For this test, I had to drink some special potion mixed with orange juice and then stand in front of an x-ray every 30 minutes for 2 ½ hours. In between my appearances in front of the camera (standing room only!) I could wander the hospital at will—or read. I read a lot and finished my book. I also did a lot of wandering.

I’m a people-watcher and find that hospitals are very moving places to watch people. People at hospitals are just bursting with stories (as are people at airports). With everyone who walked into the radiology waiting room I asked myself whether s/he was seriously ill or just mildly chronically ill, like myself. I wondered if they were frightened, confident, resigned, crazy with worry, depressed about what their bodies were doing. I wondered if they were surprised to realize that they had been taking their health for granted before now (like me) or if, like me, they began to think of all the people who WEREN’T at the hospital that day because those other people felt perfectly fine.

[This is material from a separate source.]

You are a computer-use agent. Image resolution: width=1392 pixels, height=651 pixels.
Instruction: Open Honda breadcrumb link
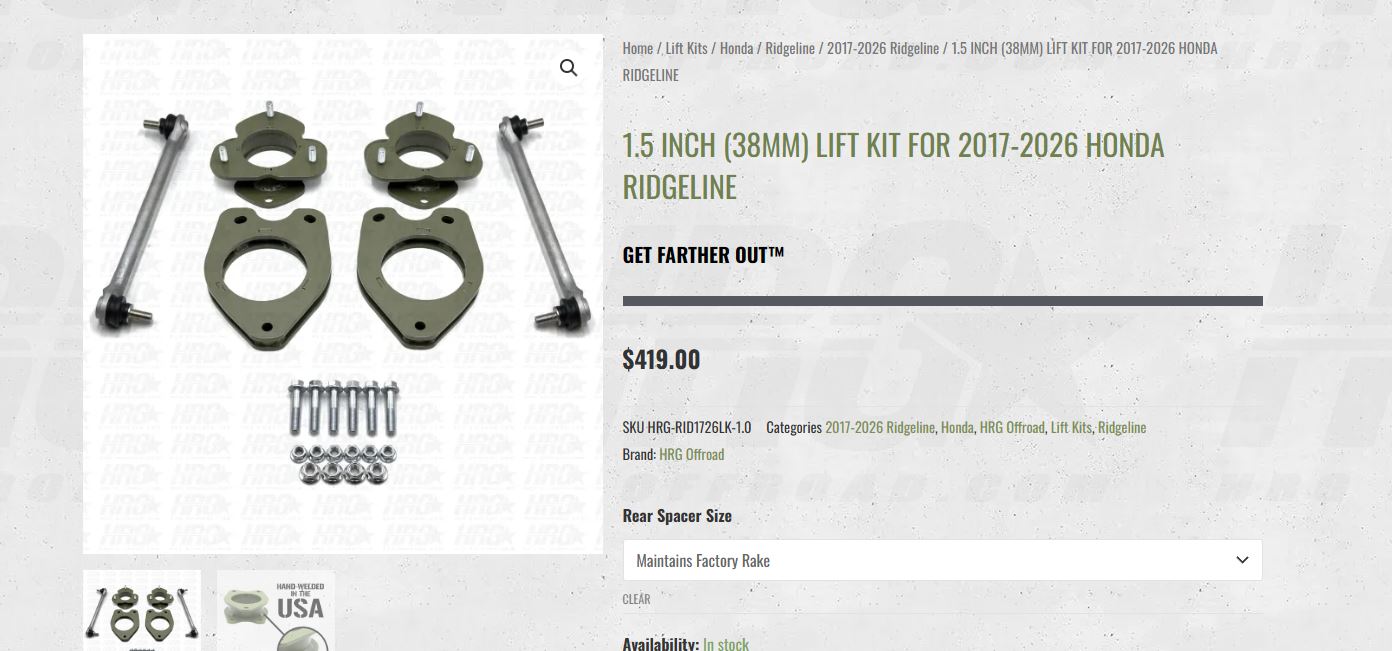click(736, 48)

I saw a lady in obvious distress, doubled over in pain. Her daughter was there with her and I thought about the times I was with my mother when she was sick. I hope her daughter feels the same way I did—a tiny satisfaction at being able to be a giver to someone from whom she’s always been a taker before. I saw a young mom struggling with a toddler and an infant. The infant was coughing a menacing cough and about to get an x-ray for pneumonia. I remember those struggles. There’s nothing more heart-wrenching than thinking your baby might be quite ill, and to have to juggle a two-year-old on top of that was more than any mother should have to deal with. I saw a young boy who had broken his hand playing basketball, accompanied by his overworked father who had to leave him alone in the waiting room to make business calls in the hallway.

To get away from my pain on everyone’s behalf, I wandered down the hall and found a little room called the “chapel.” It mostly had couches and soft lighting but in the corner was a book in which people passing through had written their thoughts. Very personal, painful thoughts. I read one woman’s anonymous letter to her dying husband. I read the words of a couple who had written from the chapel during a time when their infant was in critical care and might not survive. There were other writings from similarly frightened people seeking solace. I read them all and sobbed and sobbed.

I can’t believe how my illness has made me so sensitive to the physical ailments of others. If someone happens to mention that they’ve got back pain or stomach problems, I immediately feel for them, quite deeply. And add them to my prayer list.

I’m starting to wonder, what is the point of this? I believe that it makes me more godly to feel more deeply. But I’m not sure I’m feeling the way God would about these things. At least, I’m not sure it’s leading to good, either in my life or in anyone else’s. Does anyone benefit to know that I am truly, deeply touched by their suffering? I don’t know. Unfortunately, though I have gained compassion and empathy/sympathy, I have NOT grown in ability to know how to relieve suffering. So what’s the point?


Emily M. said...

Mourning with those that mourn. It's a beginning, and sometimes it's an end in itself.

Astrid said...

Why can't empathy and sympathy in itself relieve suffering? It may not be able to take physical pain or suffering away, but the mental suffering can ease up knowing someone who truly cares is there through the tough times.